● THE TASK
Rewrite the lines from the line with "You are a computer-use agent. This" up to and including the line with "pos(369,33)", replacing "verified badge" with "verification badge" and changing nothing else. Leave the pictures out.

● MATERIAL PROVIDED
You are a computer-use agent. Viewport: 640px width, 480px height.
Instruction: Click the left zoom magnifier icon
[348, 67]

--

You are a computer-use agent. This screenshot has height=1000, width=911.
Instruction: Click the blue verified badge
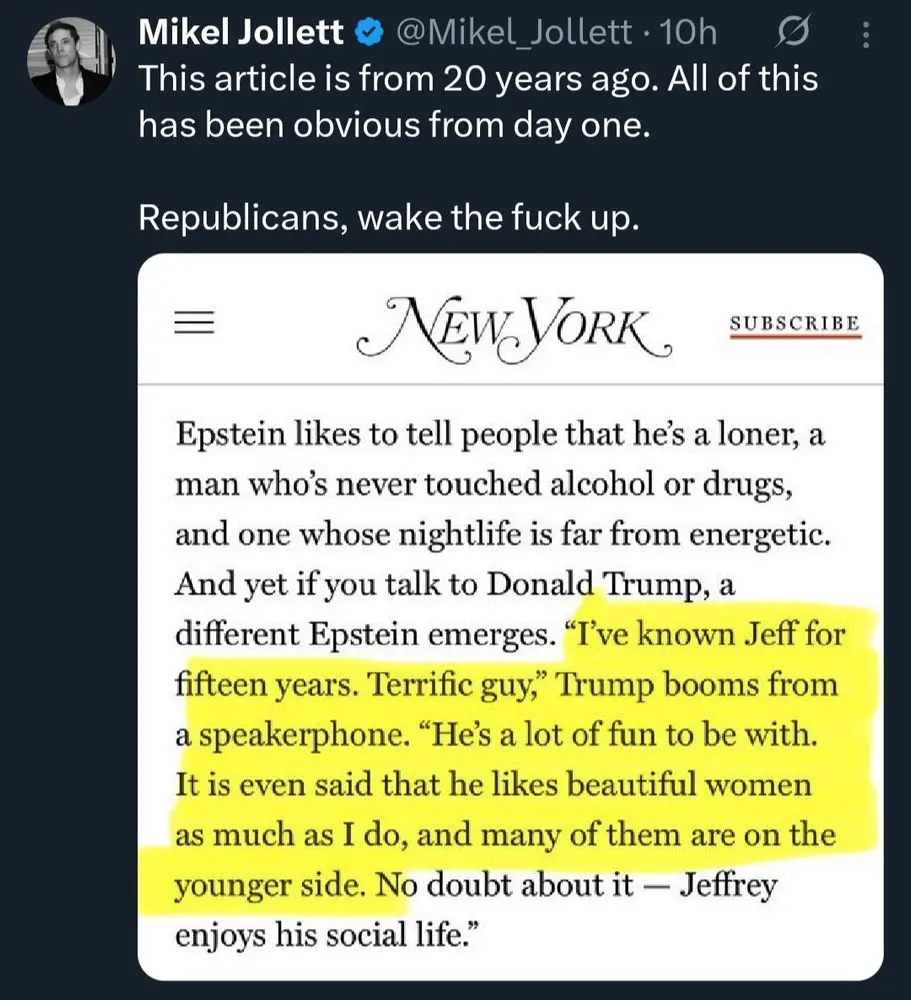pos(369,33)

● EXERCISE SOLUTION
You are a computer-use agent. This screenshot has height=1000, width=911.
Instruction: Click the blue verification badge
pos(369,33)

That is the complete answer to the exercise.